Memory bug in dsnowball_lexize
Hackers,
In src/backend/snowball/libstemmer/utilities.c, 'create_s' uses
malloc (not palloc) to allocate memory, and on memory exhaustion
returns NULL rather than throwing an exception. In this same
file, 'replace_s' calls 'create_s' and if it gets back NULL, returns
the error code -1. Otherwise, it sets z->p to the allocated
memory.
In src/backend/snowball/libstemmer/api.c, 'SN_set_current' calls
'replace_s' and returns whatever 'replace_s' returned, which in
the case of memory exhaustion will be -1.
In src/backend/snowball/dict_snowball.c, 'dsnowball_lexize'
calls 'SN_set_current' and ignores the return value, thereby
failing to notice the error, if any.
I checked one of the stemmers, stem_ISO_8859_1_english.c,
and it treats z->p as an array without checking whether it is
NULL. This will crash the backend in the above error case.
There is something else weird here, though. The call to
'SN_set_current' is wrapped in a memory context switch, along
with a call to the stemmer, as if the caller expects any allocated
memory to be palloc'd, which it is not, given the underlying code's
use of malloc and calloc.
There is a comment higher up in dict_snowball.c that seems to
use some handwaving about all this, or perhaps it is documenting
something else entirely. In any event, I find the documentation
about dictCtx insufficient to explain why this memory handling
is correct.
mark
Mark Dilger <hornschnorter@gmail.com> writes:
In src/backend/snowball/libstemmer/utilities.c, 'create_s' uses
malloc (not palloc) to allocate memory, and on memory exhaustion
returns NULL rather than throwing an exception.
Actually not, see macros in src/include/snowball/header.h.
In src/backend/snowball/dict_snowball.c, 'dsnowball_lexize'
calls 'SN_set_current' and ignores the return value, thereby
failing to notice the error, if any.
Hm. This seems like possibly a bug, in that even if we cover the
malloc issue, there's no API guarantee that OOM is the only possible
reason for reporting failure.
There is a comment higher up in dict_snowball.c that seems to
use some handwaving about all this, or perhaps it is documenting
something else entirely. In any event, I find the documentation
about dictCtx insufficient to explain why this memory handling
is correct.
Fair complaint --- do you want to propose some new wording that
references what header.h does?
regards, tom lane
On Thu, May 23, 2019 at 8:46 AM Tom Lane <tgl@sss.pgh.pa.us> wrote:
Mark Dilger <hornschnorter@gmail.com> writes:
In src/backend/snowball/libstemmer/utilities.c, 'create_s' uses
malloc (not palloc) to allocate memory, and on memory exhaustion
returns NULL rather than throwing an exception.Actually not, see macros in src/include/snowball/header.h.

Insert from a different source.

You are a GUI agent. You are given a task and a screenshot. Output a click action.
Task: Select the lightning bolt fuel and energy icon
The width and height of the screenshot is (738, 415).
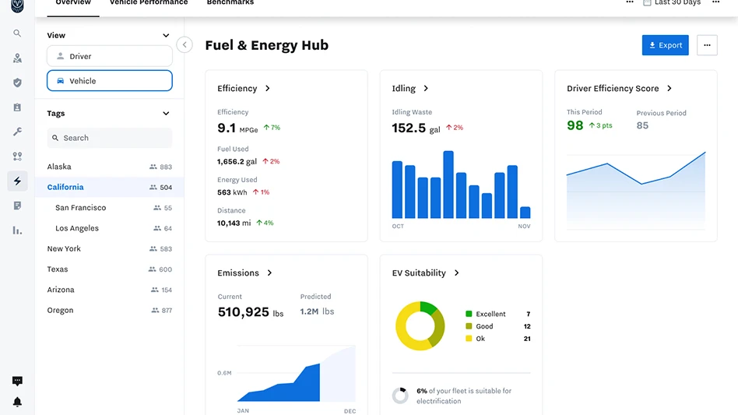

You are correct. Thanks for the pointer.
In src/backend/snowball/dict_snowball.c, 'dsnowball_lexize'
calls 'SN_set_current' and ignores the return value, thereby
failing to notice the error, if any.Hm. This seems like possibly a bug, in that even if we cover the
malloc issue, there's no API guarantee that OOM is the only possible
reason for reporting failure.
Ok, that sounds fair. Since the memory is being palloc'd, I suppose
it would be safe to just ereport when the return value is -1?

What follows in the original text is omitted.